Short- and long-term avalanche dynamics in 1D-printed microfluidic crystals

TL;DR

This study investigates the avalanche-like collapse of 1D microfluidic crystal chains of monodisperse water-in-oil droplets, revealing dynamics influenced by substrate roughness and packing fraction, with implications for microfluidic printing.

Contribution

It provides the first detailed analysis of avalanche dynamics in 1D microfluidic crystals, including effects of substrate roughness and packing density.

Findings

Collapse waves propagate with variable acceleration or deceleration.

Coarse-grained dynamics are initially linear in time, then plateau.

Roughened substrates can prevent collapse.

_LISTED RECORDS_
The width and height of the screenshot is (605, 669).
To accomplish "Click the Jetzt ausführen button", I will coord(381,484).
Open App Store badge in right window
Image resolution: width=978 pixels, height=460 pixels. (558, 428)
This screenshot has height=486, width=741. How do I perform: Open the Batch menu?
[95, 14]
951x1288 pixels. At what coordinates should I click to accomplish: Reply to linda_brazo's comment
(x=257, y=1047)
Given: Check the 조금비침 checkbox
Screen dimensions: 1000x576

_WORK INSTRUCTIONS_
Continue the summary of avalanche dynamics in microfluidic crystal chains from the point where it stops.

_ANSWER BOX_
Abstract

We report arrays of monodisperse water-in-oil microdroplets printed onto a substrate in a form of a compact linear chain -- a 1D-crystal -- pinned at one end. The chain spontaneously collapses under capillary forces via a sequence of avalanche-like rearrangement waves, resembling the rearrangements in a flowing microfluidic crystal, yet limited by the hydrodynamic friction at the substrate. While the propagation of the subsequent waves, separated by highly ordered metastable states, is either accelerating or decelerating depending on the direction of collapse, the coarse-grained dynamics of multiple waves -- at moderate packing fractions $\phi$ -- is initially linear in time, before leveling off. We further demonstrate how the collapse can be prevented via the use of a roughened substrate. Our study provides insight into the short- and long-term avalanche dynamics in granular systems with free interfaces and opens way to precision-printing of microfluidic assays.